When girls are married off early

In Ethiopia, the median age at first marriage for women aged 25-49 years is 17.1 years, which is a slight increase on 16.5 years in 2011 (Demographic and Health Survey, 2016). Women marry about 6.6 years earlier than men, on average. In the Tigray Region, where Merhawit lives, the median age for first marriage for women is 16.6 years.

In some cultures, especially in northern Ethiopia, families enter into arrangements upon the birth of their sons and daughters to give them in marriage, which then takes place during adolescence. In other cultures, a man may ask for the hand of an underage girl in marriage.  

In many cultures in Ethiopia, there is an indirect link between female genital mutilation (FGM) and child marriage. An uncut girl is considered ‘unclean’, not worthy of marriage, and a disgrace to her family. The percentage of circumcized women aged 15-49 years remains high at 65 per cent (DHS, 2016), although an 11 per cent decline has been recorded since 2005.

Across the country, quite a number of communities are abandoning these harmful practices, thanks to rigorous efforts being undertaken.

National commitment to end child marriage, FGM

In 2014, Ethiopia made an official commitment at the Girl Summit in London to end the practices of child marriage and FGM by 2025. This commitment has been articulated clearly in the country’s five-year development plan. A national social mobilization campaign was launched recently to end these two harmful practices by the set target date.

The Revised Family Code sets the legal age of marriage for women and men at 18 years. Under the Criminal Code, which criminalizes child marriage, perpetrators of child marriage face imprisonment.

Strict controls have been put in place at different levels of government to ensure that girls are not married off early. Girls’ increasing rate of enrolment in school is helping this effort – but child marriages still take place. When cases are brought to the attention of law enforcement bodies, the marriages are annulled and the perpetrators brought to justice. 

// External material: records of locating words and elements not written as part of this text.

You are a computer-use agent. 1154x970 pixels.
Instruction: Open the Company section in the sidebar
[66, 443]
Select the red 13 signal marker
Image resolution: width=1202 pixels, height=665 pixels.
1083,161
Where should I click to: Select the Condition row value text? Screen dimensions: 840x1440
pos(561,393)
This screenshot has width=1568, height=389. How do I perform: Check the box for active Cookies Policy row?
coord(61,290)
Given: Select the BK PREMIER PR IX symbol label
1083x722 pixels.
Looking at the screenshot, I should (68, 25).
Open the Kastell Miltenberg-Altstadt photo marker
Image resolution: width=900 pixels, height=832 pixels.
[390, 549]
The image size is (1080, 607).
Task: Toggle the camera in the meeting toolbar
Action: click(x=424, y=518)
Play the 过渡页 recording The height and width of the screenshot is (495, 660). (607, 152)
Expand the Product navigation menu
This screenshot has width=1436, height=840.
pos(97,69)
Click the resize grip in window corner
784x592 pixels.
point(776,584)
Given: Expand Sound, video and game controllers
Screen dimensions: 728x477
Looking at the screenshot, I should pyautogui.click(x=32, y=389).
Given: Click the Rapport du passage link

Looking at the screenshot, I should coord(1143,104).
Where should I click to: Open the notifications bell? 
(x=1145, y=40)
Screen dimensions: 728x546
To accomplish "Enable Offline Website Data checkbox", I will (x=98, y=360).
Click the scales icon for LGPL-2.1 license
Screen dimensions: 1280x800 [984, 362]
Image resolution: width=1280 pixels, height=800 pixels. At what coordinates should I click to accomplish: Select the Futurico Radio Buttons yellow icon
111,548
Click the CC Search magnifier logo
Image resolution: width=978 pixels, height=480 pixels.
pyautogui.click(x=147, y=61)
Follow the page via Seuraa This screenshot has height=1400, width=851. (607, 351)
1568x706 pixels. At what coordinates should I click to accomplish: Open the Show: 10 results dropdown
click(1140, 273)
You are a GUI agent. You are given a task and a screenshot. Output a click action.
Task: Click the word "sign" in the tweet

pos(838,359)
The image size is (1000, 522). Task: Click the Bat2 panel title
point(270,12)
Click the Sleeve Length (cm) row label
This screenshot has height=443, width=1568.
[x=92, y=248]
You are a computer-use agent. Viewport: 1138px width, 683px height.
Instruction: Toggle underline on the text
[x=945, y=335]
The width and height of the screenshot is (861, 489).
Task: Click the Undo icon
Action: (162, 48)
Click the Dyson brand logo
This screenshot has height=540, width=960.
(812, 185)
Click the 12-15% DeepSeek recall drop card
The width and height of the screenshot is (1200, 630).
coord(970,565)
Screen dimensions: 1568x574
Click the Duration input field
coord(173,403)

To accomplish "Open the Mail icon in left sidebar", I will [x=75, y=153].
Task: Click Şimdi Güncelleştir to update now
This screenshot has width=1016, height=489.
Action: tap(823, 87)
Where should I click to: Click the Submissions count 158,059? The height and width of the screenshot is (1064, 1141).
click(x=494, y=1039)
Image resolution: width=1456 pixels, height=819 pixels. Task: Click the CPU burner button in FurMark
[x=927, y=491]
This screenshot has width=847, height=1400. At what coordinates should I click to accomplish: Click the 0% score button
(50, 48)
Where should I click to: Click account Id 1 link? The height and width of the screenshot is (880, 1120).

The ongoing efforts to end child marriage in the Kolla Tembein District tie in well with the national one. Building on the remarkable successes registered, this district is among the three districts chosen to operationalize the UNFPA-UNICEF Global Programme to Accelerate Action to End Child Marriage.

My district will attain the commitment the country made to end child marriage before the set target date (2025).

There have been no cases of child marriage reported in the past three years, Mr. Daniel attests, and the drop-out rate among female students has been reduced to almost zero.

The aim now is to scale up the programme implemented in the three localities in Kolla Tembein District to the remaining 25 Kebeles, to end child marriage – for once and for all. “My district will attain the commitment the country made to end child marriage before the set target date,” Mr. Daniel states. His administration will go as far as allocating a budget from its coffers and will keep partners firmly engaged, he adds.

For Merhawit, the programme has given her hope for a brighter future – she aspires to become a journalist. If all goes according to her plan, we could one day be listening to her reading the news on the airwaves.